The letter arrived the same week as a widely shared New York Times article, describing how reports of child abuse content are multiplying. (As the article notes, it is unclear how much of the increase is due to improved reporting and detection and how much is due to growing criminal activity.) The article provides a heartbreaking account of how the National Center for Missing and Exploited Children (NCMEC) and law enforcement agencies are overburdened and under-resourced in addressing horrible crimes against children.
The law enforcement letter, remarks at a Department of Justice event on Friday, the New York Times article, and new NCMEC materials on encryption appear to reflect a common technical assumption:
1. Content moderation is fundamentally incompatible with end-to-end encrypted messaging.
The law enforcement remarks appear to reflect an additional technical assumption:
2. Enabling content moderation for end-to-end encrypted messaging fundamentally poses the same challenges as enabling law enforcement access to message content.
My goal in this discussion paper is to provide a technical clarification for each of these points.
1. Forms of content moderation may be compatible with end-to-end encrypted messaging, without compromising important security principles or undermining policy values.

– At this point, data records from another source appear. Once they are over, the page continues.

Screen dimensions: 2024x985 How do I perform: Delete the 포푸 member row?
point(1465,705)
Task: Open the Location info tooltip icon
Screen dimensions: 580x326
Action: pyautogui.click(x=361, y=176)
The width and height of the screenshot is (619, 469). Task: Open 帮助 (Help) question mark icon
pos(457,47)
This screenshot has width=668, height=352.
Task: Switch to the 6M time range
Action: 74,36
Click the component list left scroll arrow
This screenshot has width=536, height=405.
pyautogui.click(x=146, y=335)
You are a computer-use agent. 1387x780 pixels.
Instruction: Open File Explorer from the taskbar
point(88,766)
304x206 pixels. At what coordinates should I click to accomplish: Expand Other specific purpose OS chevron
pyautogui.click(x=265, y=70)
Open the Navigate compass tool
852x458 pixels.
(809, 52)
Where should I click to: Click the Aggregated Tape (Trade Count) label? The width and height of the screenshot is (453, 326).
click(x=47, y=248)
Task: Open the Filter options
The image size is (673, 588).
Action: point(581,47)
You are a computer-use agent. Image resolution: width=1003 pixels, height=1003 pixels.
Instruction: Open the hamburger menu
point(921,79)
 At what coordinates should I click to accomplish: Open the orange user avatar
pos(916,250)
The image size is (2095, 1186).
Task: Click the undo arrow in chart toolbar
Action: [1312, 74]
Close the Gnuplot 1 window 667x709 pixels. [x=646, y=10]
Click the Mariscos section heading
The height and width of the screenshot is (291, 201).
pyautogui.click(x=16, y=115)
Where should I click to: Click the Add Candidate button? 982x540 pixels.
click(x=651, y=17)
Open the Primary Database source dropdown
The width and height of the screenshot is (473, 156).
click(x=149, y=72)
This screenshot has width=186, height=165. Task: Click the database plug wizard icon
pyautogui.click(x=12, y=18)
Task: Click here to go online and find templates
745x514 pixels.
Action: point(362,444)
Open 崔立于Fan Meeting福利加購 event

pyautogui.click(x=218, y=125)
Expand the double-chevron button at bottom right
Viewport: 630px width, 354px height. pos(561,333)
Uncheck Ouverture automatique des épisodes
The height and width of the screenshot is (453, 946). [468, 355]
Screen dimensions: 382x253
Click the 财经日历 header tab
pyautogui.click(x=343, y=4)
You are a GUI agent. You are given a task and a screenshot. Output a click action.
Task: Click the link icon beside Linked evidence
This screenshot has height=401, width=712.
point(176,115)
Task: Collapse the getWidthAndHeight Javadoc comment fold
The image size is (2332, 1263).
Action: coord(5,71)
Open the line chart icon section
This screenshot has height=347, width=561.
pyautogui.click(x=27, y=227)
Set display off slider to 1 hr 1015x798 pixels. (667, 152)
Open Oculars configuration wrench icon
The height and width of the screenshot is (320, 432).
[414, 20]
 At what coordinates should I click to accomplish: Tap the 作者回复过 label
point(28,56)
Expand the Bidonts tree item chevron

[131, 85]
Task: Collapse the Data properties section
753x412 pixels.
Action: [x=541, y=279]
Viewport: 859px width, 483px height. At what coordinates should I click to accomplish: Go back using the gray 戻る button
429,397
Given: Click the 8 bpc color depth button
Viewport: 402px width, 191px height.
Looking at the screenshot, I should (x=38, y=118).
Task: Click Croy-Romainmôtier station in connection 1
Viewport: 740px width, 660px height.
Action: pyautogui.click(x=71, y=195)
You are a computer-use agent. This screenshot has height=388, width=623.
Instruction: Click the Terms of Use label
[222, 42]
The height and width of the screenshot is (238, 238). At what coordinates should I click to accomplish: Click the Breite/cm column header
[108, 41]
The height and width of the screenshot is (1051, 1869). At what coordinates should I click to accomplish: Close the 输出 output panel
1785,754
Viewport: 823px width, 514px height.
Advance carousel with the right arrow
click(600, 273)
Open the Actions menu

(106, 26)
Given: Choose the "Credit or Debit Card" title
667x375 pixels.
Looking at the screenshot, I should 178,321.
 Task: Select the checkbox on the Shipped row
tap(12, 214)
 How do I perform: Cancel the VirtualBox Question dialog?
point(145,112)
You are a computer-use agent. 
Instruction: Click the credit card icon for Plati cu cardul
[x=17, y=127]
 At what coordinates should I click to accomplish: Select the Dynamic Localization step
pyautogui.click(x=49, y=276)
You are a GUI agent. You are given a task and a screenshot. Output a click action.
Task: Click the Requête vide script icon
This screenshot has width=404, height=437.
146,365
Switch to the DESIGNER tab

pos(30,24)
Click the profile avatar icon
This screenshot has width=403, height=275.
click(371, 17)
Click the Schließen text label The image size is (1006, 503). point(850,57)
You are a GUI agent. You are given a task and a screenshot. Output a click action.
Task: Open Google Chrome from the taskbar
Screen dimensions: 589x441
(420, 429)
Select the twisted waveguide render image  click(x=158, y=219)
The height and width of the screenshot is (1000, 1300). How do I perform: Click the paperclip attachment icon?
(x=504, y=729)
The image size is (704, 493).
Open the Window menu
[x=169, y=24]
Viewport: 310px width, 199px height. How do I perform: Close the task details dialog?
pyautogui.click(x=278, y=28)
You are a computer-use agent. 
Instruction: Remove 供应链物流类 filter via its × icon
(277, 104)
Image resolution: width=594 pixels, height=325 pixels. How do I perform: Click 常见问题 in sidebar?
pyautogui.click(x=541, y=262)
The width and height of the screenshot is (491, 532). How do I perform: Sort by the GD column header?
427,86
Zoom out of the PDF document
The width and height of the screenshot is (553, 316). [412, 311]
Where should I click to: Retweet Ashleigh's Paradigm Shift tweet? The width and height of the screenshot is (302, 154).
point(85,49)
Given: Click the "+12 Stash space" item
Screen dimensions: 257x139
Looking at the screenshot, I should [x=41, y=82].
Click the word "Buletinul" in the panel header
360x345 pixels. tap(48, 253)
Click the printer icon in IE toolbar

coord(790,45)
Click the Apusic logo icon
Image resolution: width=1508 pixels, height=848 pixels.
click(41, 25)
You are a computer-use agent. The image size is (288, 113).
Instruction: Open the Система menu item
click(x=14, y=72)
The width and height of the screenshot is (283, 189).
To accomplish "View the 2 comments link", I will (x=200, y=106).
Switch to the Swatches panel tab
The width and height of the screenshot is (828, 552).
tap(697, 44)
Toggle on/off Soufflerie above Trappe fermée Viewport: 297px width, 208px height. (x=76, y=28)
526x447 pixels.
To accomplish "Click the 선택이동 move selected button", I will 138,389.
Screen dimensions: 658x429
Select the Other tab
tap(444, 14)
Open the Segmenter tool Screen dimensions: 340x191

2. Enabling content moderation for end-to-end encrypted messaging is a different problem from enabling law enforcement access to message content. The problems involve different technical properties, different spaces of possible designs, and different information security and public policy implications. I aim to demonstrate these clarifications by formalizing specific content moderation properties for end-to-end encrypted messaging, then offering at least one possible protocol design for each property.